The problem occurred soon after I started serving "example.com" (not the actual site... just using demo domains) using HTTPS. From time to time, my monitoring (courtesy of Server Check.in) would alert me that the content on the site was different. As it turns out, every time this happened, it would be serving up the HTML from "abacus.com" instead of "example.com".

It seems there were a variety of contributing factors:

  • I am using Nginx's HTTP Proxy module (the proxy_cache directives), which stores a cached copy of pages matching certain conditions (e.g. no cookies in the user session) on the disk for faster repeat accesses (kind of like Varnish-lite).
  • I have "example.com" loading with HTTPS, while "abacus.com" is still loading without HTTPS (just due to my laziness ?).
  • I have each domain's configuration in its own config file inside /etc/nginx/sites-enabled (this is on an Ubuntu server).

From some trial-and-error, I found that Nginx is loading the config files alphabetically, and then—since I don't have any particular server set as the Nginx-wide default, it will try to load whatever directive most closely matches by server_name. And if you don't have a certificate for the non-bare domain for a bare-domain URL, or vice-versa, Nginx will go back to the first server and proxy that request to the backend/upstream for that server.

Also, it will cache that result with Nginx's default proxy_cache_key, which is basically $scheme$proxy_host$request_uri;. But note the basically. As it turns out, the docs state:

By default, the directive’s value is close to the string:

proxy_cache_key $scheme$proxy_host$uri$is_args$args;

The actual hashed value seems to use the proxy backend/upstream name, not necessarily the host... meaning when future requests come in that match the hash of the backend/upstream name, it can result in the wrong cache being served for certain subdomains of a root domain. So if you are trying to serve up "example.com", but someone already loaded "www.example.com" and it had the wrong HTML returned (because Nginx matched it to another server), then future requests to "example.com" will serve up the incorrect HTML as well.

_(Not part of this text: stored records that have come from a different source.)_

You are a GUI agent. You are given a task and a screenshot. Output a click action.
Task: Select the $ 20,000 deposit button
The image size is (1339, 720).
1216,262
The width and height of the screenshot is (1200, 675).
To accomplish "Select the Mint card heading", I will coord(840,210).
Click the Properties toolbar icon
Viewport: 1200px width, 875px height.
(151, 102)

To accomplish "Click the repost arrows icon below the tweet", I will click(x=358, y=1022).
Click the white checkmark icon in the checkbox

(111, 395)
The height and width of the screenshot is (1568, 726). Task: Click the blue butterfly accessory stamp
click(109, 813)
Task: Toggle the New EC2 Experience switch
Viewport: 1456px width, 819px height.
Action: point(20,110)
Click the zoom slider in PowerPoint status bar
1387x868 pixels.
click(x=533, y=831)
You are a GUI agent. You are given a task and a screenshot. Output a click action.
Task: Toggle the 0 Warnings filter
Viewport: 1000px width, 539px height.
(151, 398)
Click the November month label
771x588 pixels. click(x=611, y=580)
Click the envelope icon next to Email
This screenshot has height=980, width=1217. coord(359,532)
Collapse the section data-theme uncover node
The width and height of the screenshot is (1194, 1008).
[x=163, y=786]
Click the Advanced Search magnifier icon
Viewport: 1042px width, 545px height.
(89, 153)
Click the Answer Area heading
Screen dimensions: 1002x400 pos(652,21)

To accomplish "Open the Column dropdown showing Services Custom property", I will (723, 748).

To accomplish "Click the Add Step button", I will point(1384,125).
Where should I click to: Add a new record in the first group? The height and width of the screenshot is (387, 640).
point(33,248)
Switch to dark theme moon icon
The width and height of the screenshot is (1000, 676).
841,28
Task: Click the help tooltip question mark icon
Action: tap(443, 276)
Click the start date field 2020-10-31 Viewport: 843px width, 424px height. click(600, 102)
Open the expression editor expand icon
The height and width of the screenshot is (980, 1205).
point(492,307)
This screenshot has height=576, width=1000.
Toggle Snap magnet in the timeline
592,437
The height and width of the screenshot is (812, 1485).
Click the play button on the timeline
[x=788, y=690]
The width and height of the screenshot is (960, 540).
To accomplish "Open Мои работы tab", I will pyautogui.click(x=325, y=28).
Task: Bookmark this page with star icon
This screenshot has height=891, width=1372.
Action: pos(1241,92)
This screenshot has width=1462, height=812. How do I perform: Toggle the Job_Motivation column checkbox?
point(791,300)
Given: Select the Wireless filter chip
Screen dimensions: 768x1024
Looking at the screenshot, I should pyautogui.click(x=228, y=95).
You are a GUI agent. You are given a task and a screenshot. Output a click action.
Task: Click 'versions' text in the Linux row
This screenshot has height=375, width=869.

I'm still digging a little bit to try to figure out if there's a more elegant way to solve the problem of serving proxied, HTTPS traffic to a root domain without a wildcard cert (therefore I can't do an HTTPS redirect from www to non-www). But for now, what seems to be working is specifically overriding the proxy_cache_key to include the actual $host instead of the not-actually-the-host as mentioned in the docs:

proxy_cache_key $scheme$host$uri$is_args$args;

I'll update this post if I find any downsides to using this solution. After applying the configuration change across all server configs, I emptied the Nginx cache directory (sudo rm -f /var/cache/nginx/*) and restarted Nginx (sudo systemctl restart nginx).